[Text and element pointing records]
•••••

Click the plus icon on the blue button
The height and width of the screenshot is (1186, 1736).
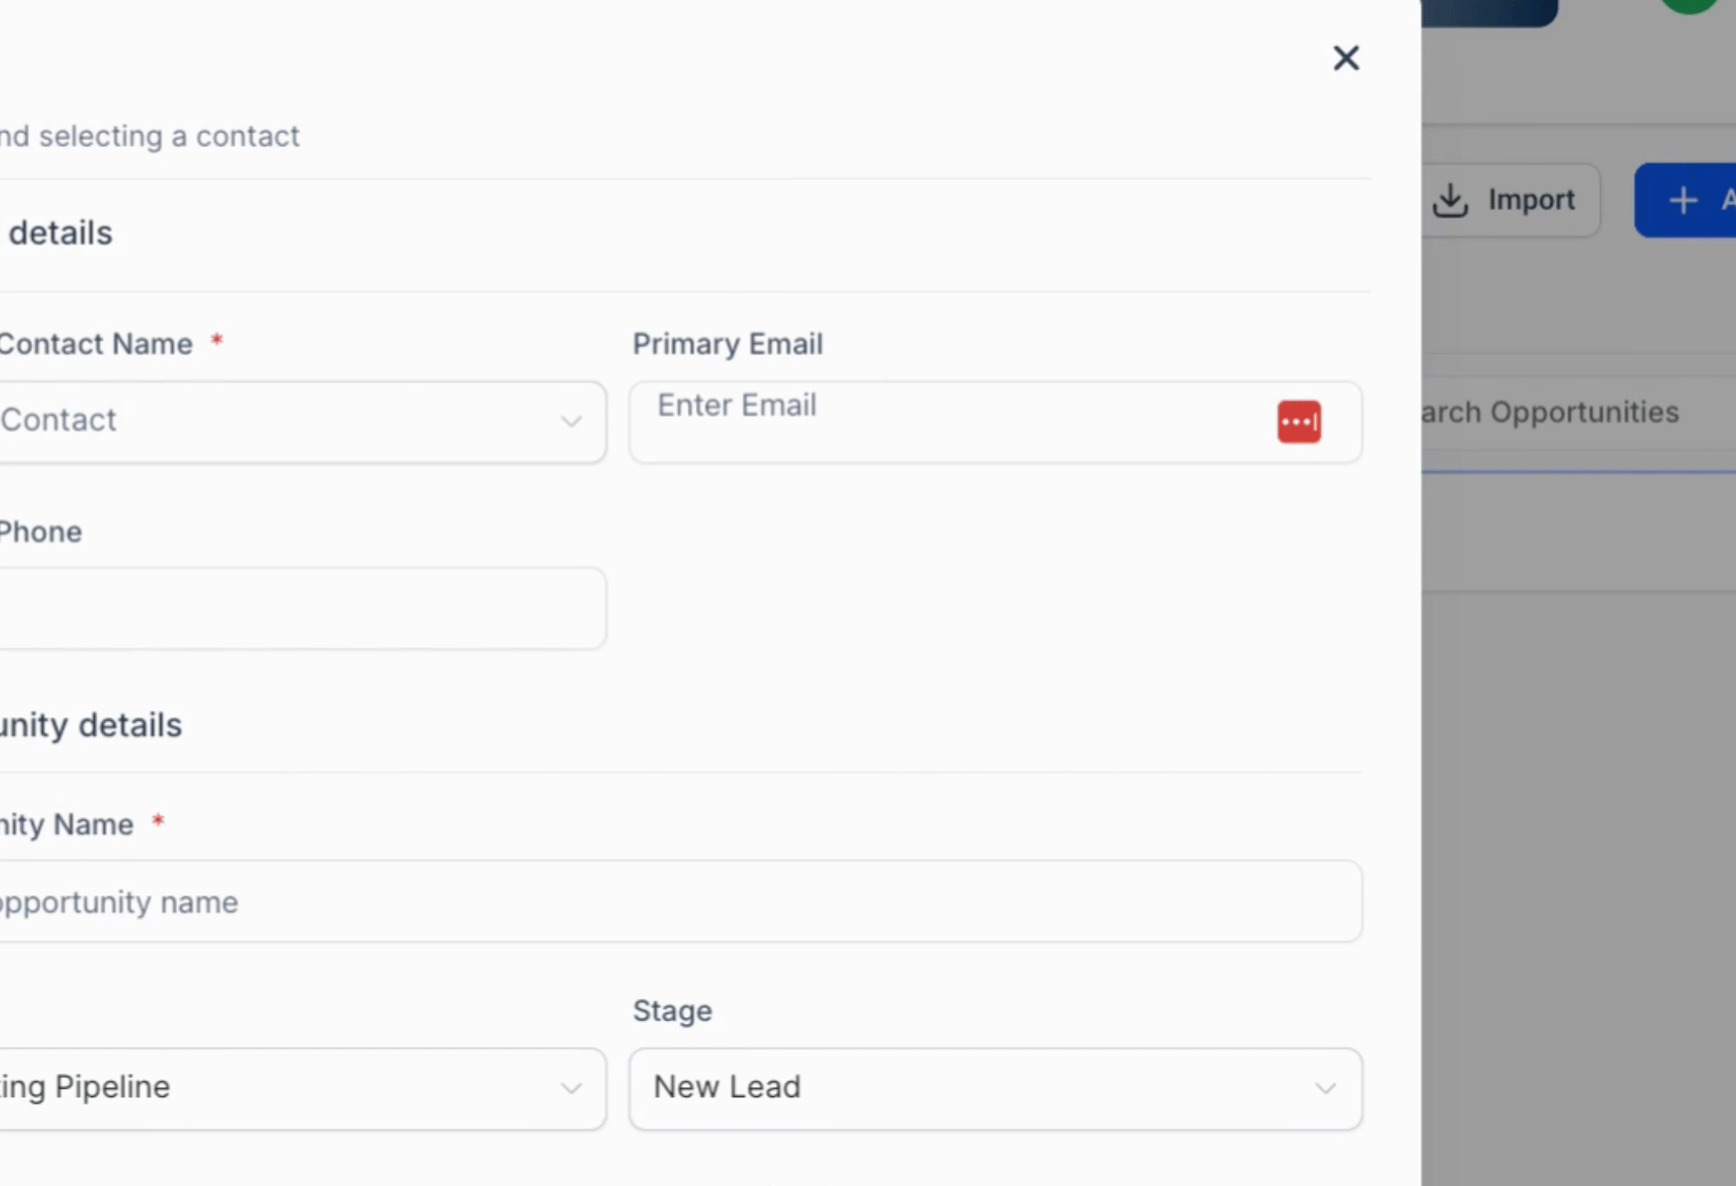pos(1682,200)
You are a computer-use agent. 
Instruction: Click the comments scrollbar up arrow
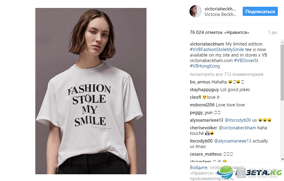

•••••

Write out the data again with every "Click" switched to "Tap" and nothing else changed, and leave out the pictures.

Tap the plus icon on the blue button
The height and width of the screenshot is (1186, 1736).
pos(1682,200)
You are a computer-use agent. 
Instruction: Tap the comments scrollbar up arrow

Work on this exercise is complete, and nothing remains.